··· DOCUMENT SEGMENT ···

January 30th, 2007 at 10:48 am
I find the issue of adjuvant chemotherapy to be one fraught with quite a few questions. First and foremost; the choice of chemicals. If the tumor has been resected, how do you determine whether the particular chemicals will work?
Since I had my chemotherapy (carboplatin & alimta) first, then the lobectomy, there was no question of the applicability.
Second, the matter of age. I was 73 for the chemotherapy and altho’ I had what I consider minimal detrimental effects from the chemo, would not want to go thru it after the lobectomy, particularly for 18 weeks.
I was originally diagnosed IV, later re-staged to IIB.
Cheers,
Geo
January 30th, 2007 at 11:46 am
Dr West:
Concerning the results of adjuvant chemotherapy for early stage NSCLC, I see that there seems to be a benefit for the adjuvant chemotherapy arm over the observation arm in terms of survival over 5 years.
I was wondering however about other “markers” of benefits for the adjuvant chemotherapy that may be more meaningful to older patients.

··· DATA SUPPLIED ···

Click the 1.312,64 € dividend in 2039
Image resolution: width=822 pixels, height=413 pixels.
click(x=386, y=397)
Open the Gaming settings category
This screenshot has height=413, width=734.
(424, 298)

···

▶ [QUESTIONS ON THE MATERIAL]:
a) Using the adjuvant chemotherapy comments, decide whether each statement agrees with the text. Answer yes or no for each and quote the words of the text that decide it.
(i) The first commenter received chemotherapy before the lobectomy.
(ii) The first commenter was 73 at the time of the chemotherapy.
(iii) The first commenter's diagnosis was later re-staged from IIB to IV.
b) Reproduce word for word the stretch of the adjuvant chemotherapy comments from "Second, the matter" through "for 18 weeks.".
c) Write the next part of the adjuvant chemotherapy comments, picking up after their last sentence.

▶ [EXPECTED RESPONSES]:
a)
(i) Yes: "Since I had my chemotherapy (carboplatin & alimta) first, then the lobectomy"
(ii) Yes: "I was 73 for the chemotherapy"
(iii) No: "I was originally diagnosed IV, later re-staged to IIB."

b)
Second, the matter of age. I was 73 for the chemotherapy and altho’ I had what I consider minimal detrimental effects from the chemo, would not want to go thru it after the lobectomy, particularly for 18 weeks.

c)
For example, a patient may be more interested in learning about the effects of adjuvant chemotherapy in his “quality of life” or in his “recurrence-free survival”. Survival over 5 years may include plenty of pain & side effects from the treatment may make it less attractive to elderly patients.
Is this something that oncologist look at when designing the clinical trials? In particular,
does any of the trials mentioned in your post look into the “recurrence-free survival” or other markers of therapeutic benefit besides survival at 5 years?
Thanks again for your time & effort.
Carlos O.
January 30th, 2007 at 5:05 pm
First, it’s good to hear again from you, George. I hope you’re recovering well.
For both of you, we recognize that even “well tolerated” chemo is a challenge for the majority of patients, and it’s a relative term. It’s one of the reasons we would really like to better refine our understanding of who is really going to be cured with surgery alone and who needs more treatment. We don’t want anyone to get side effect-laden treatment that doesn’t need it, but right now we can’t identify the “at risk” population beyond stage, and we overtreat plenty of patients in order to cure another 5-15% beyond what surgery can do alone.
The issue of whether chemo should be administered before or after surgery remains an open question, except that there is more evidence on post-operative chemo, so that’s the current standard approach. However, there are trials looking at that very question, primarily because of the idea that it may be easier for patients to receive challenging treatment before rather than after major lung surgery.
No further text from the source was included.